Sous l’effet du mouvement de digitalisation qui touche notamment les métiers de la comptabilité, ces derniers sont contraints d’évoluer. Pour être en mesure de proposer des prestations à plus forte valeur ajoutée, les professionnels doivent cependant acquérir de nouvelles expertises, aussi bien techniques que technologiques. En attendant la refonte des programmes de la filière de l’expertise comptable, les écoles et universités adaptent et complètent leur formation.
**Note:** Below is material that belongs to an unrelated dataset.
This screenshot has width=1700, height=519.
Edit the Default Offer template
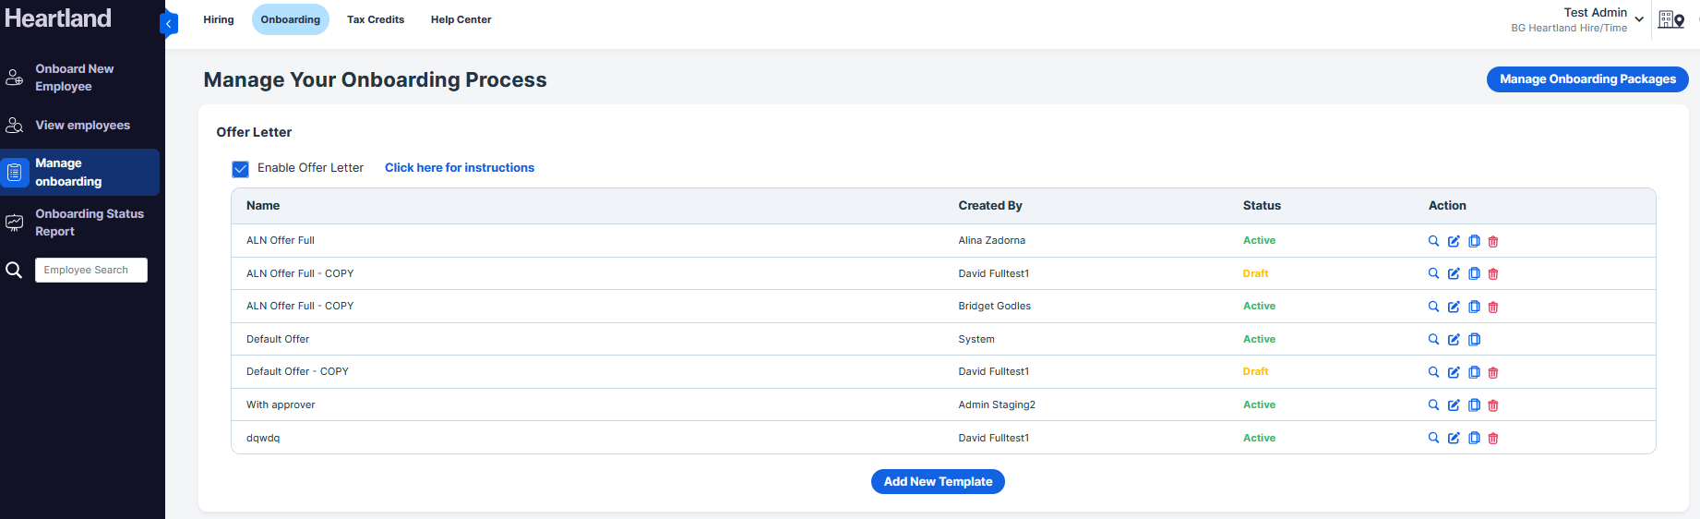(1454, 340)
Entre le durcissement de la législation, l’émergence du big data et de l’intelligence artificielle, ou encore la nécessité permanente d’améliorer la qualité de l’expérience client, les défis ne manquent pas pour les métiers de la comptabilité. Dans ce contexte, ceux-ci n’ont pas d’autres choix que de se transformer. Certes, il ne s’agit pas d’une première. «Les comptables et experts-comptables ont déjà dû s’approprier dans le passé de nouvelles technologies embarquant de la donnée, telles que les outils ERP», rappelle Thierry Carlier, directeur de l’ENOES, l’Ecole de l’expertise-comptable et de l’audit à Paris. Mais aujourd’hui, ce sont les prérogatives mêmes de ces professionnels qui sont appelées à évoluer, avec la nécessité de davantage se consacrer à des prestations de conseil ou à plus forte valeur ajoutée. «Les comptables évoluent de plus en plus vers des fonctions d’analystes et de contrôle de gestion ou encore de RSE», constate Pascal Stordeur, credit manager group chez Orange et enseignant au CNAM.
Parallèlement, la profession travaille de plus en plus en interaction avec d’autres directions opérationnelles, comme celles des ventes ou des achats. «Il convient à cet effet que les comptables et experts-comptables privilégient davantage la collaborativité entre les équipes et le travail en mode projet», explique pour sa part Xavier Jégard, président de l’Association des directeurs de comptabilité et de gestion (APDC) et directeur de la comptabilité, consolidation et fiscalité d’Eramet Group.